▶ [Texte fourni]
————

Article de Clémence Racimora (RSEDD 2022-23)
Renaissance de la forêt primaire en Europe de l’Ouest
De la Guyane au Laos en passant par le Cameroun, les feuilles des canopées bruissent d’une nouvelle à peine croyable : la forêt primaire pourrait renaître en Europe de l’Ouest. C’est le projet de moins en moins fou d’un botaniste qui a fait de la connaissance et de la protection des forêts primaires le combat de toute une vie. Francis Hallé, 84 ans, arpente inlassablement les forêts des Ardennes et des Vosges en quête du lieu idéal pour implanter son projet, porté par l’association Francis Hallé pour la forêt primaire.
La forêt primaire, aussi appelée forêt vierge, est une « forêt qui n’a été ni exploitée ni défrichée par l’homme ; si elle l’a été dans le passé, un temps suffisant s’est écoulé pour que la forêt ait pu redevenir primaire »[1]. En Europe la dernière forêt primaire est celle de Białowieża en Pologne, formée il y a 10 000 ans. C’est le refuge des derniers bisons d’Europe, mais elle est aujourd’hui menacée par la reprise des coupes forestières autorisées par le gouvernement conservateur polonais. C’est ce qui a amené Francis Hallé à se mobiliser.

————

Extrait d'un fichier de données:

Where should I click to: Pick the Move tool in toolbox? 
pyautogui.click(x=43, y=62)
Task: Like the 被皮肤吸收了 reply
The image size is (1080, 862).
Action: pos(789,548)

————

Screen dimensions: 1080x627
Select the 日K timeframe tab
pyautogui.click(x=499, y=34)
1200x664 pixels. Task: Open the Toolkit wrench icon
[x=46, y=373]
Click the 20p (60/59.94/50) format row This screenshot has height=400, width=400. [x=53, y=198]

————

▶ [Consigne] Résumez en deux phrases le texte sur la renaissance de la forêt primaire en Europe de l'Ouest. Ce listing vient d'une autre source.

▶ [Réponse] Le botaniste Francis Hallé, 84 ans, parcourt les forêts des Ardennes et des Vosges à la recherche du lieu idéal pour faire renaître une forêt primaire en Europe de l'Ouest, un projet porté par l'association Francis Hallé pour la forêt primaire. La dernière forêt primaire d'Europe, celle de Białowieża en Pologne, refuge des derniers bisons d'Europe, est menacée par la reprise des coupes forestières autorisées par le gouvernement conservateur polonais, ce qui a amené Francis Hallé à se mobiliser.